Art. 1.262 do Código Civil: Usucapião de Coisas Móveis e a Aplicação Subsidiária de Normas

Art. 1.262 – Aplia-se à usucapião das coisas móveis o disposto nos arts. 1.243 e 1.244.

Lei 10.406/2002 – Acesso em 02/03/2026

O Art. 1.262 do Código Civil de 2002 estabelece uma importante regra de remissão normativa ao dispor que se aplicam à usucapião de coisas móveis as disposições contidas nos arts. 1.243 e 1.244 do mesmo diploma legal. Esta remissão é crucial para a compreensão do instituto, pois os artigos referenciados tratam de aspectos fundamentais da usucapião de bens imóveis, adaptando-os, por analogia, à realidade dos bens móveis. A sistemática demonstra a preocupação do legislador em conferir coerência e completude ao regime jurídico da usucapião, evitando lacunas e garantindo a segurança jurídica.
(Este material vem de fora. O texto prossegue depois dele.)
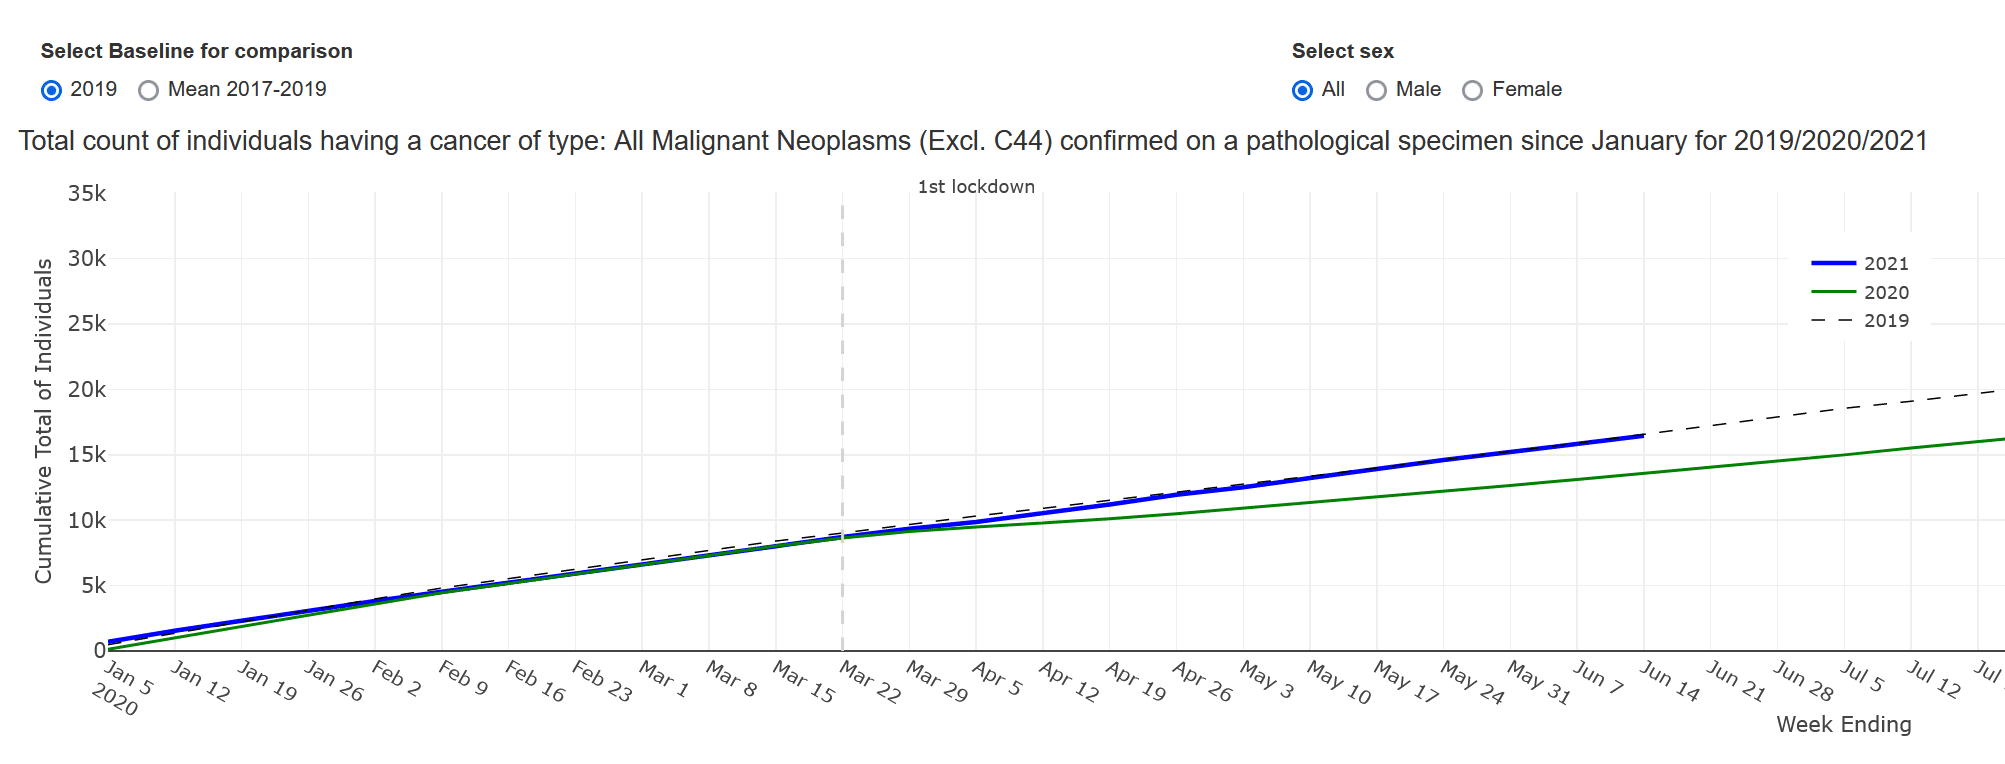Click the "1st lockdown" annotation label
This screenshot has width=2005, height=764.
click(x=976, y=187)
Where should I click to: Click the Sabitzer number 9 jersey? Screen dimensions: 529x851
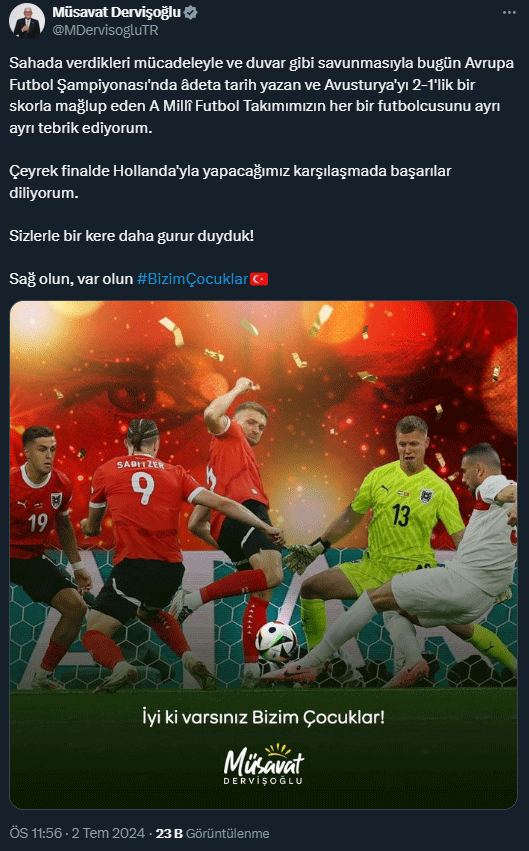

O Art. 1.243, ao qual o Art. 1.262 remete, permite a soma dos tempos de posse dos antecessores para fins de usucapião, desde que as posses sejam contínuas e pacíficas. Esta regra, conhecida como acessio possessionis e successio possessionis, é vital para a aquisição da propriedade de bens móveis, especialmente em cadeias possessórias complexas. Já o Art. 1.244, também invocado, estabelece que se estende ao possuidor o disposto quanto ao devedor acerca das causas que obstam, suspendem ou interrompem a prescrição, o que se aplica, por conseguinte, à usucapião. A aplicação desses preceitos aos bens móveis exige uma interpretação cuidadosa, considerando as peculiaridades da natureza desses bens, como a menor formalidade na sua circulação e a dificuldade de registro.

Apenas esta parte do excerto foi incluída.